QUOTED PASSAGE —
Akana Platform Monitoring Guide

A guide on how to monitor the platform using shell scripts and Nagios.

Table of Contents

Introduction

This document describes ways to monitor the platform - specifically log analysis and database monitoring. It is currently a work in progress.

General Operational Monitoring

There are several key operational metrics to monitor on all servers:

  • CPU utilization
  • Disk utilization
  • Zombie processes
  • Total processes
  • Available swap space

Tools like Nagios provide guidelines on configuring monitoring for the operating system and we recommend that you consult their documentation in detail. As an example, we commonly leverage the following Nagios checks for our own systems:

command[check_load]=/usr/local/nagios/libexec/check_load -w 15,10,5 -c 30,25,20
command[check_disk]=/usr/local/nagios/libexec/check_disk -w 20% -c 10% -e
command[check_zombie_procs]=/usr/local/nagios/libexec/check_procs -w 5 -c 10 -s Z
command[check_total_procs]=/usr/local/nagios/libexec/check_procs -w 150 -c 200
command[check_swap]=/usr/local/nagios/libexec/check_swap -w 20 -c 10

Database Monitoring

There are several key operational / application metrics and conditions to monitor for on the platform database server. The example script below demonstrates how the most common monitors can be aggregated together and applied to a MySQL database server. Each one will be explained in more detail in the next section:

#!/bin/bash
NL=$'\n'
ERROR_MSG=""

[Data records]
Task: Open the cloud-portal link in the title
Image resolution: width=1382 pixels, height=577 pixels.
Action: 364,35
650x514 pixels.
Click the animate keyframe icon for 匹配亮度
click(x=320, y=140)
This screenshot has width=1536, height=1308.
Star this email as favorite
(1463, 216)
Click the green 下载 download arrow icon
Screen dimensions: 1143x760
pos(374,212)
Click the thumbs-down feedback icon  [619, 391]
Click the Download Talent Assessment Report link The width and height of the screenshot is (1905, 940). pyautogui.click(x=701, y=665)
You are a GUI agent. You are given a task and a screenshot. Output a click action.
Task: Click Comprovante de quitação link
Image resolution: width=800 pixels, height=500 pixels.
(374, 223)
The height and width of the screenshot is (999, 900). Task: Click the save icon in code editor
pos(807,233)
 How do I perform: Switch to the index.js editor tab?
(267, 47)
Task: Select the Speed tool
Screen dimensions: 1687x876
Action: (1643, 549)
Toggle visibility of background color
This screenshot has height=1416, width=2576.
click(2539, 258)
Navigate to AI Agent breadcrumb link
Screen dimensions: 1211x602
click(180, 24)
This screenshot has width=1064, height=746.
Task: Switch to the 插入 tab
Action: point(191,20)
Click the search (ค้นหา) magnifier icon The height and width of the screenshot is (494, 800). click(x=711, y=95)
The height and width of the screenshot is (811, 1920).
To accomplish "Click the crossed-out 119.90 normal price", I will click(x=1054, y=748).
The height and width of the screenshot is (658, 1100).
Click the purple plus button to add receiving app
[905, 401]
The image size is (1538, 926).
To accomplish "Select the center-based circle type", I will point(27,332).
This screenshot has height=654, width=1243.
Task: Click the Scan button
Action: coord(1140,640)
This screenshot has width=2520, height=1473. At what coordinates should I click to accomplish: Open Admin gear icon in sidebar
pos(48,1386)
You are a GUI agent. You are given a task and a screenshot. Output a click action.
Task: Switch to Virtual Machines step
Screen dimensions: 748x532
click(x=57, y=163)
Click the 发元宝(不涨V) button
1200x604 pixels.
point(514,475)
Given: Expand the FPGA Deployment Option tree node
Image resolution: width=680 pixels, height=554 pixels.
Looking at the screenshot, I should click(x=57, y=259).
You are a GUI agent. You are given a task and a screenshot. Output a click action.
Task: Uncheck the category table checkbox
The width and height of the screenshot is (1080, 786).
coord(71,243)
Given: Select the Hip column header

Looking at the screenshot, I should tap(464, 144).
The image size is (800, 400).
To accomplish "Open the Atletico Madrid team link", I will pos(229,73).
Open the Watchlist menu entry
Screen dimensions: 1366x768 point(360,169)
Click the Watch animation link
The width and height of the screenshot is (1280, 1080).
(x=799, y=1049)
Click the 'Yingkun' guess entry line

WHAT TO WORK ON —
a. Check each statement against the monitoring guide above and answer yes or no, quoting the words from the guide that settle it: (i) The guide describes itself as unfinished. (ii) Available swap space is one of the key metrics to monitor on all servers. (iii) The example database script is applied to a PostgreSQL server.
b. Pick up the monitoring guide above at the point where it stops, and carry on from its last line.

IN RESPONSE —
a.
(i) Yes: "It is currently a work in progress."
(ii) Yes: "Available swap space"
(iii) No: "applied to a MySQL database server"

b.
BLK=""
DB_STAT='cat /var/tmp/db_stat'
DB_USER=""
DB_PASS=""
DB_NAME=""
sqlcmd="mysql -u $DB_USER -p${DB_PASS} -D $db -BNe"
query="select count(*) from MSG_QUEUE"
result='$sqlcmd "$query"'
[ $? -ne 0 ] && { echo "Cannot connect to database"; exit 1; }
[ "$result" -a $result -gt 10 ] && ERROR_MSG=${ERROR_MSG}"MSG_QUEUE is more than 10 in $db database: ${result}${NL}"
query="select max(DELIVERYATTEMPTS) from MSG_QUEUE"
result='$sqlcmd "$query"'
[ $? -ne 0 ] && { echo "Cannot connect to database"; exit 1; }
if [ "$result" != "NULL" ];then
   [ $result -gt 10 ] && ERROR_MSG=${ERROR_MSG}"There are more than 10 retries in $db database DELIVERYATTEMPTS: ${result}${NL}"
fi
query="select count(*) from INDEX_QUEUE"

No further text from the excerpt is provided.